This topology is depicted with isometric figures in order to help visualize the intersections of sites and security-zones . In the first figure, “horizontal planes” contain all the nodes with a shared “site-ID” value, and “vertical columns” contain all the nodes with a shared “security-zone” value. (Horizontal and vertical are reversed in the second figure)

These two figures illustrate visually that “site” and “security zone” function similarly in the topology we’re analyzing. We see similar visual patterns when “zones” and “sites” are inverted in the two graphs. The differences that we observe include:

Zone-0 differs from the other three zones
- No stateful nodes exist in zone-0
- Only stateful nodes connect to nodes in zone-0
Site-0 differs from the other three sites
- No stateful nodes exist in site-0
Zone-0 differs from Site-0
- Nodes in zone-0 form a tree with the zone-0/site-0 node at its root
- There are no connections between two nodes in site-0

Up to this point we have left “site” and “zone” very loosely defined. We will formalize them in subsequent sections, but for now, we will integrate them to the graph as properties of the edges and nodes.

Where are all the endpoints/workloads/hosts?

[Word and element pointing entries]
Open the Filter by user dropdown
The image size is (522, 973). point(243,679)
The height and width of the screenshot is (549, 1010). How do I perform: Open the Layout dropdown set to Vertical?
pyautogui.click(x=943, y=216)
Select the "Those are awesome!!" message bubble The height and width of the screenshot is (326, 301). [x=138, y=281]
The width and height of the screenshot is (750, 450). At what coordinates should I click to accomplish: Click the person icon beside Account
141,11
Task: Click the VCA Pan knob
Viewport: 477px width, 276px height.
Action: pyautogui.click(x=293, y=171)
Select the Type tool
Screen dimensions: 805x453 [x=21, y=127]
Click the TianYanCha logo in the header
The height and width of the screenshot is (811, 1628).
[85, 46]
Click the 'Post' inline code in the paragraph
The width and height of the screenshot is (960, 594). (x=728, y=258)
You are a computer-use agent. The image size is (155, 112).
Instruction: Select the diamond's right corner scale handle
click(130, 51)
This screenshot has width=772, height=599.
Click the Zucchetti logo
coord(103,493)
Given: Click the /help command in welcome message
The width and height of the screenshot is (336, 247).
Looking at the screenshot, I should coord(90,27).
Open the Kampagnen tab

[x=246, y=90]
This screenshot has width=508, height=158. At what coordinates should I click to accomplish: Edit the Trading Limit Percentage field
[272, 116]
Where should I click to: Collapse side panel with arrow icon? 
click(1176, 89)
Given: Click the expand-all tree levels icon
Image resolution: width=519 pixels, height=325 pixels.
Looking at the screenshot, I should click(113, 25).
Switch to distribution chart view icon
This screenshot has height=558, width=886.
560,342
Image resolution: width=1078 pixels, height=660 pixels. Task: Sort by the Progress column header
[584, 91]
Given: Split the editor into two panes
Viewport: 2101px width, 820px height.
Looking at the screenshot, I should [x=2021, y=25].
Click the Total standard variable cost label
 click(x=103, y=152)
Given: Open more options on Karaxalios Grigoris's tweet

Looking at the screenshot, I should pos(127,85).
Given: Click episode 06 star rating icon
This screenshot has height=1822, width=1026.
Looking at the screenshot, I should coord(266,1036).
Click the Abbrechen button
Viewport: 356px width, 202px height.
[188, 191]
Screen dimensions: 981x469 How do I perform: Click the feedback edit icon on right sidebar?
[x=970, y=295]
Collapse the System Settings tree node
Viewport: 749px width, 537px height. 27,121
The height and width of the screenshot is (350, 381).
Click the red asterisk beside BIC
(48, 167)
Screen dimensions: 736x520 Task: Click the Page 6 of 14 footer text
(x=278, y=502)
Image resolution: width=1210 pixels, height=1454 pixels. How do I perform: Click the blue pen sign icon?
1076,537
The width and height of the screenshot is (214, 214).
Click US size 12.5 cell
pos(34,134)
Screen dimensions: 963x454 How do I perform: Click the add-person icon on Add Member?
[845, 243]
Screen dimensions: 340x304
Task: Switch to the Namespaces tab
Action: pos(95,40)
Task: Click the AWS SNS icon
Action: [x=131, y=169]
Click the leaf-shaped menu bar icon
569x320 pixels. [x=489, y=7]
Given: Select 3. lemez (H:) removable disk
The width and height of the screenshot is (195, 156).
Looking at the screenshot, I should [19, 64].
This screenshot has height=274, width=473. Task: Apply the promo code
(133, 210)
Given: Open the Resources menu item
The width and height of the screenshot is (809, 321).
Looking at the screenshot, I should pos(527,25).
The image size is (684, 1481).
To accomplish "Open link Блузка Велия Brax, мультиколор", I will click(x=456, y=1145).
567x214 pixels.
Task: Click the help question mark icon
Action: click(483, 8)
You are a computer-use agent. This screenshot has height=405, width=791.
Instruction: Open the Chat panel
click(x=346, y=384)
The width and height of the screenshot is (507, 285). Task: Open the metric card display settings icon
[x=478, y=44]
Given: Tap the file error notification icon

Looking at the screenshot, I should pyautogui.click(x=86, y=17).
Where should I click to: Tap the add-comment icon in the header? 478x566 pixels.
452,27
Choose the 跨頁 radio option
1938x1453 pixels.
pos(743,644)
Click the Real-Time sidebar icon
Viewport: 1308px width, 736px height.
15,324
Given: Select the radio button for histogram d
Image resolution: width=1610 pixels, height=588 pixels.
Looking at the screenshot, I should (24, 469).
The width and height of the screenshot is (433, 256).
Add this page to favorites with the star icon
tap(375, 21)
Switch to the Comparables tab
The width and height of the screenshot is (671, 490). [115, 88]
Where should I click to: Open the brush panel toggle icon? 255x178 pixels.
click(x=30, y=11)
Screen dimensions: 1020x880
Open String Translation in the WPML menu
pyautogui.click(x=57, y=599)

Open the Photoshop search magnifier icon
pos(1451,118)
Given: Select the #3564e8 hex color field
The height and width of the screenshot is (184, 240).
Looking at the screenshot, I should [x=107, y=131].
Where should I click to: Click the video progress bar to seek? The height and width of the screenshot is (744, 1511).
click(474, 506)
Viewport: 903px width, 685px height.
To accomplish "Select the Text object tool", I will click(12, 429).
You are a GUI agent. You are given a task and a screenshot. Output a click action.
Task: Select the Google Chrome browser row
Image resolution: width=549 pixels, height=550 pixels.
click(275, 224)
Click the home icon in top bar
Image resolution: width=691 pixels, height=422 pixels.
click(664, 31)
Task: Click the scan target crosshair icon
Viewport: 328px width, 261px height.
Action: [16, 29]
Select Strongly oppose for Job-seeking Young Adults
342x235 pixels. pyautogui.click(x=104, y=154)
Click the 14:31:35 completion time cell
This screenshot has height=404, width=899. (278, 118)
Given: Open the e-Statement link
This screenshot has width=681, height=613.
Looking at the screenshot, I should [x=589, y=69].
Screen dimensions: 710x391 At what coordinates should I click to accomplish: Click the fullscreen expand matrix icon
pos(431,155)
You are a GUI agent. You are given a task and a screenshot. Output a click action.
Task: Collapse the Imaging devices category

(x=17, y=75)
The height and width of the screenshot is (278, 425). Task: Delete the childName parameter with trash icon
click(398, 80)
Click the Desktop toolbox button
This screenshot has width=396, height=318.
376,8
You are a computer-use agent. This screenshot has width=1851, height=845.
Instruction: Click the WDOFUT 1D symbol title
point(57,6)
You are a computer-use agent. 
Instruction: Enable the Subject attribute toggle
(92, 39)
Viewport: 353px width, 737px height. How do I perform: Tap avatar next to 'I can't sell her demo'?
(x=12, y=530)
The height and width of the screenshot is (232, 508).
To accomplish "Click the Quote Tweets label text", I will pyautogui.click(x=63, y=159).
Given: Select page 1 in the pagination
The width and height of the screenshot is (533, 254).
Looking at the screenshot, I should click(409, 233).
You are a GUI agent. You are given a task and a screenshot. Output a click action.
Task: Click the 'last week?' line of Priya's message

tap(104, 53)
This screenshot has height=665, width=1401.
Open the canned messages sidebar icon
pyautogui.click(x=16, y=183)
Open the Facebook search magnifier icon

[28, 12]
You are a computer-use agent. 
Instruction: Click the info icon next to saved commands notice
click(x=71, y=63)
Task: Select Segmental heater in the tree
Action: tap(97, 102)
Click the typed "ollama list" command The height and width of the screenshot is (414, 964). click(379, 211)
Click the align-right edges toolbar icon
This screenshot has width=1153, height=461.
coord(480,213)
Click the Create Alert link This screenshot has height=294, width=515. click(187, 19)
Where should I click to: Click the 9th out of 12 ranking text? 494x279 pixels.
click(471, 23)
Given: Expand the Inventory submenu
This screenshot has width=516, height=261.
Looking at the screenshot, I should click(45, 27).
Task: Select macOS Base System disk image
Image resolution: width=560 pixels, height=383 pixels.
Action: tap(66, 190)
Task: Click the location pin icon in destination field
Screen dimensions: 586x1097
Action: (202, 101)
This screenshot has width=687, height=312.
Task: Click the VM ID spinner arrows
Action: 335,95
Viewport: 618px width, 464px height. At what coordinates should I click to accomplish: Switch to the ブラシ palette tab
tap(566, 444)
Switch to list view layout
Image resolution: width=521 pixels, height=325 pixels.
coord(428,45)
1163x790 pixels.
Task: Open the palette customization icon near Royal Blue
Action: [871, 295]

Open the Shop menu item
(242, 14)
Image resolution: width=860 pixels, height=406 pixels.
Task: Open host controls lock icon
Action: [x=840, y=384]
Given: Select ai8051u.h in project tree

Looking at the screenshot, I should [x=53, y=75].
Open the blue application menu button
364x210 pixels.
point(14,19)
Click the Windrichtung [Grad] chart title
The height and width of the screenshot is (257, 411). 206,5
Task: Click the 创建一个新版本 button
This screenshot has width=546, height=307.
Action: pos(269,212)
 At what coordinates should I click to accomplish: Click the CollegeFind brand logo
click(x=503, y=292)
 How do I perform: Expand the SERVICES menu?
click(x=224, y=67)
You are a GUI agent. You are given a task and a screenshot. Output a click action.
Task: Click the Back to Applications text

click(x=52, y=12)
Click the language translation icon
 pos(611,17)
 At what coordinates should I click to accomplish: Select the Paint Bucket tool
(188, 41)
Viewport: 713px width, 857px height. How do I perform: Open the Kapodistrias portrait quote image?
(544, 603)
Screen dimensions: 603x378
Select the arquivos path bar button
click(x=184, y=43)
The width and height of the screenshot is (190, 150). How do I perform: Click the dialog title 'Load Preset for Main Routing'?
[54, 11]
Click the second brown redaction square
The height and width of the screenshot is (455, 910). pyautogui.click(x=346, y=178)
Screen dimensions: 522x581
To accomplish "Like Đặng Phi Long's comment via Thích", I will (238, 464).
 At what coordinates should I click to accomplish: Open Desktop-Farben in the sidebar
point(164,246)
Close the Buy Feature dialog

> _TASKS TO PERFORM_
**a.** Answer these questions on the topology excerpt:
(i) In the first figure, what do the "vertical columns" contain?
(ii) What kind of node exists in neither zone-0 nor site-0?
(iii) For now, how will "site" and "zone" be integrated into the graph?
**b.** Please quote the topology excerpt from "Zone-0 differs from the" up to and including "all the endpoints/workloads/hosts?".
You can complete this work without the records.

> _PROBLEM SOLUTIONS_
**a.**
(i) All the nodes with a shared "security-zone" value.
(ii) Stateful nodes.
(iii) As properties of the edges and nodes.

**b.**
Zone-0 differs from the other three zones
- No stateful nodes exist in zone-0
- Only stateful nodes connect to nodes in zone-0
Site-0 differs from the other three sites
- No stateful nodes exist in site-0
Zone-0 differs from Site-0
- Nodes in zone-0 form a tree with the zone-0/site-0 node at its root
- There are no connections between two nodes in site-0

Up to this point we have left “site” and “zone” very loosely defined. We will formalize them in subsequent sections, but for now, we will integrate them to the graph as properties of the edges and nodes.

Where are all the endpoints/workloads/hosts?